▸ Problem description
Write out exactly the lines from the one with "Instruction: Sort by the Last Scanned column" through the last line of the data below, but not the pictures.
** Material shown follows **
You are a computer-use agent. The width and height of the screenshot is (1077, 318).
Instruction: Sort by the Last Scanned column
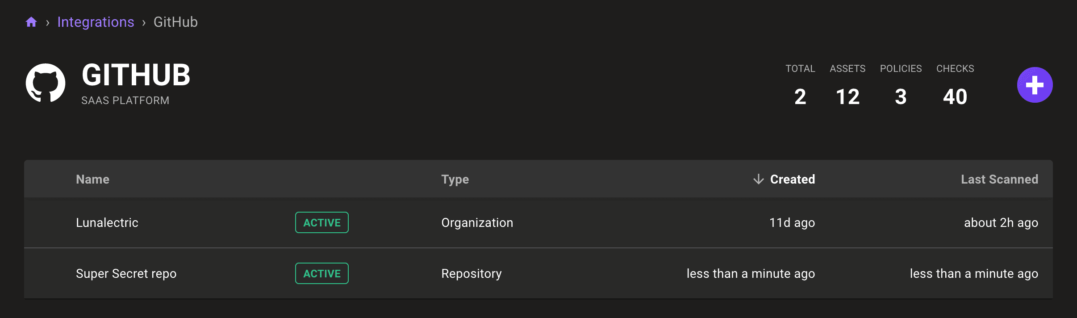pos(1000,179)
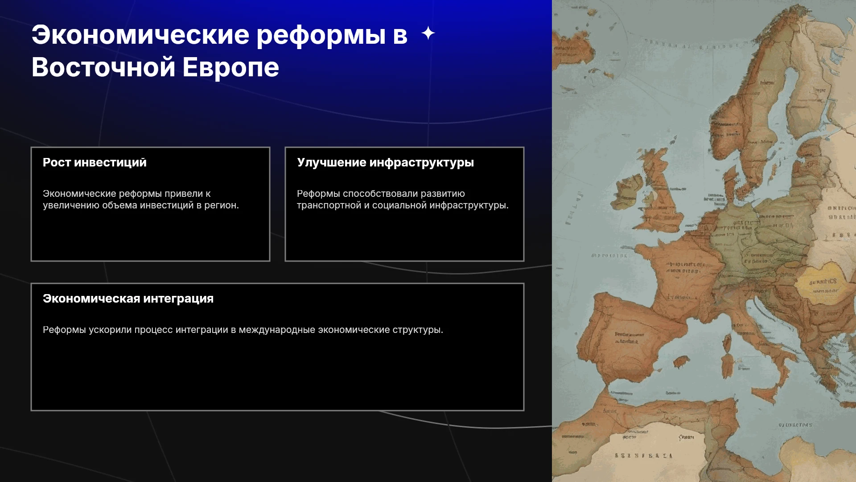Click the Europe map image

click(704, 241)
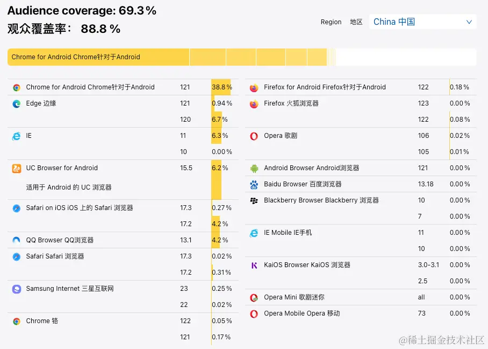Click the Firefox for Android icon
The width and height of the screenshot is (488, 349).
pos(254,87)
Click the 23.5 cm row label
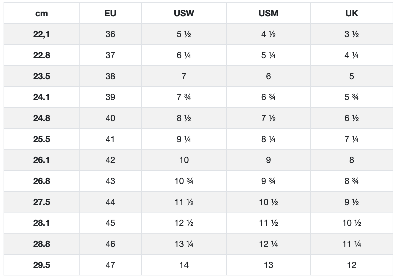 click(x=42, y=76)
** End of Material shown **
▸ Task answer
Instruction: Sort by the Last Scanned column
pos(1000,179)
Click the Europe map image

click(704, 241)
Click the Firefox for Android icon
The width and height of the screenshot is (488, 349).
pos(254,87)
Click the 23.5 cm row label
 click(x=42, y=76)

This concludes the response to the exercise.